Hukuman yang sudah ringan itu rupanya hendak didiskon lagi oleh Menteri Koordinator Bidang Politik, Hukum, dan Keamanan Luhut Binsar Pandjaitan. Dua hari sebelum digeser dari posisinya, dia mengatakan pemerintah tengah mengkaji kebijakan agar koruptor tak perlu dihukum penjara. Cukup mengembalikan uang yang dicuri ditambah penalti dan dipecat dari jabatannya.

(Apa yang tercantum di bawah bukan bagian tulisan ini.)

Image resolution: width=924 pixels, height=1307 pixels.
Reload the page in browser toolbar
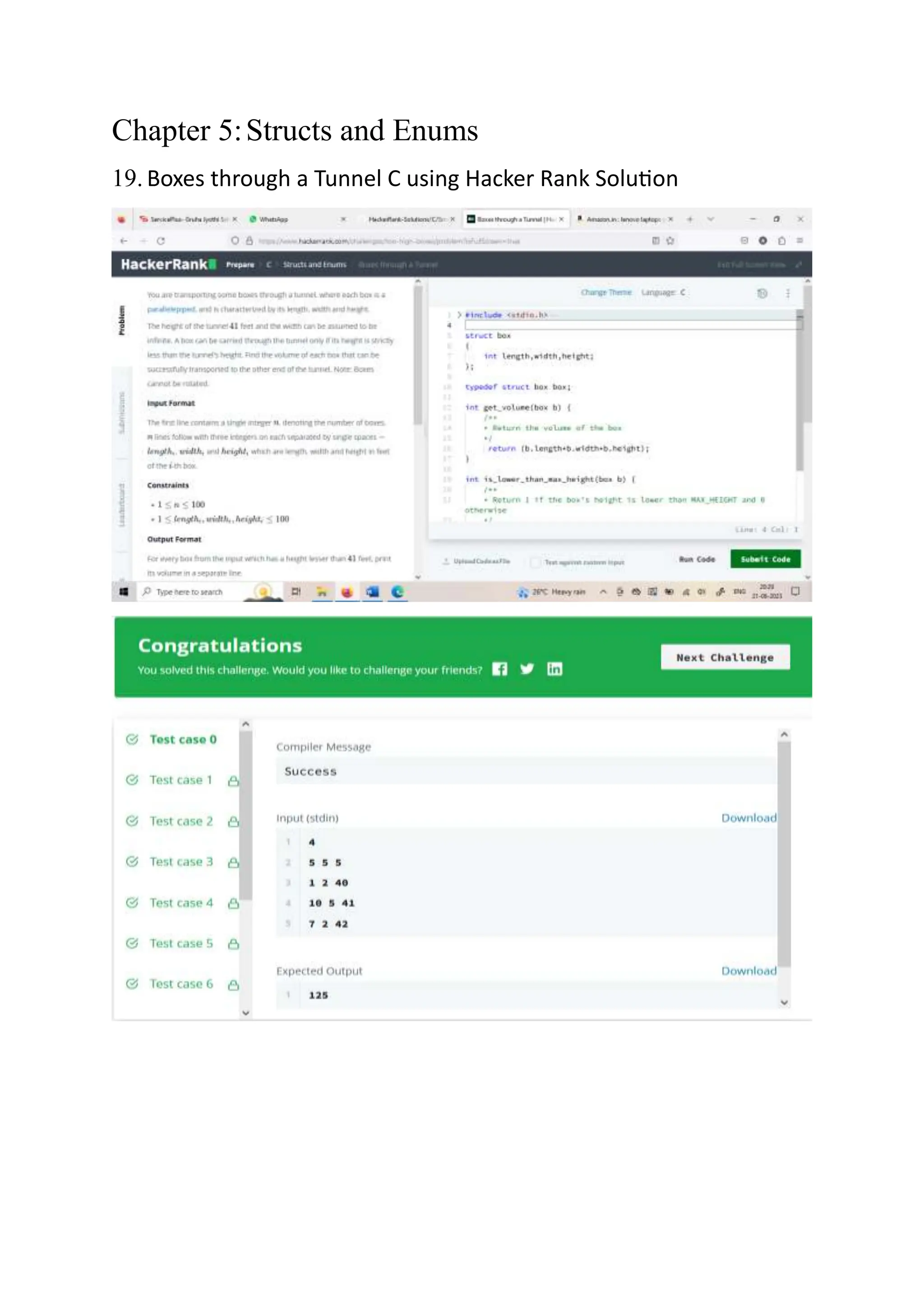161,241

Alasan Luhut absurd: penjara akan semakin penuh jika koruptor dipenjara. Alasan kedua, penjara ternyata tidak memberikan efek jera bagi koruptor. Pemerintah tidak main-main dengan rencana tersebut. Luhut mengklaim telah membentuk tim pengkaji penerbitan peraturan pemerintah pengganti undang-undang soal ini. Nama-nama besar di bidang hukum ditempatkan sebagai anggota tim.
Rencana tak masuk akal ini tentu saja harus ditolak. Para koruptor sudah seharusnya merasakan dinginnya lantai penjara akibat kekejian yang dilakukannya. Logika Luhut mengenai minimnya efek jera bisa dipatahkan dengan cara memperberat hukuman. Misalkan melalui perpanjangan masa hukuman atau perampasan aset. Toh instrumennya ada, yakni Undang-Undang Tindak Pidana Pencucian Uang.

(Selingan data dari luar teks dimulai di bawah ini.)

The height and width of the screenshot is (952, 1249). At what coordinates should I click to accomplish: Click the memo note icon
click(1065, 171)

Soal penuhnya penjara juga tidak boleh dijadikan alasan. Sebab, masalah ini adalah masalah menahun yang hanya bisa diselesaikan dengan menambah jumlah penjara beserta sumber daya manusia pengelolanya. Solusi ini tidak hanya menepis kekhawatiran Luhut mengenai penjara akan dibanjiri koruptor, tapi juga memperbaiki kondisi penghuni penjara secara keseluruhan.
Selain akan mengaburkan batasan antara perbuatan pidana dan perdata, penghapusan hukuman penjara bagi koruptor—sekali lagi dengan alasan penjara penuh, akan membuat Indonesia tampak aneh di mata dunia. Sebab, di negara manapun, pelaku tindak pidana korupsi pasti dihukum penjara, mengganti kerugian negara, dan membayar denda.
Tanpa hukuman yang keras kepada koruptor, pemerintah dan lembaga peradilan hanya akan memberikan kesan bahwa korupsi adalah kejahatan biasa. Bahkan, jika logika Luhut dipakai, koruptor ibarat penjudi yang sedang sial. Kalau tidak tertangkap uang didapat, kalau tertangkap uang melayang. Tak lebih dari sebuah pertaruhan, tak lagi menakutkan. Di lain waktu, koruptor yang sama berpotensi mengulangi kejahatan yang sama pula.
Lama-kelamaan korupsi tidak lagi dianggap sebagai kejahatan luar biasa, yang secara tidak langsung membunuh jutaan umat manusia, melainkan sekadar ‘kenakalan’ karena ringannya hukuman. Kita berharap Wiranto yang kini menjabat Menteri Koordinator Bidang Politik, Hukum, dan Keamanan lebih bijak ketimbang pendahulunya.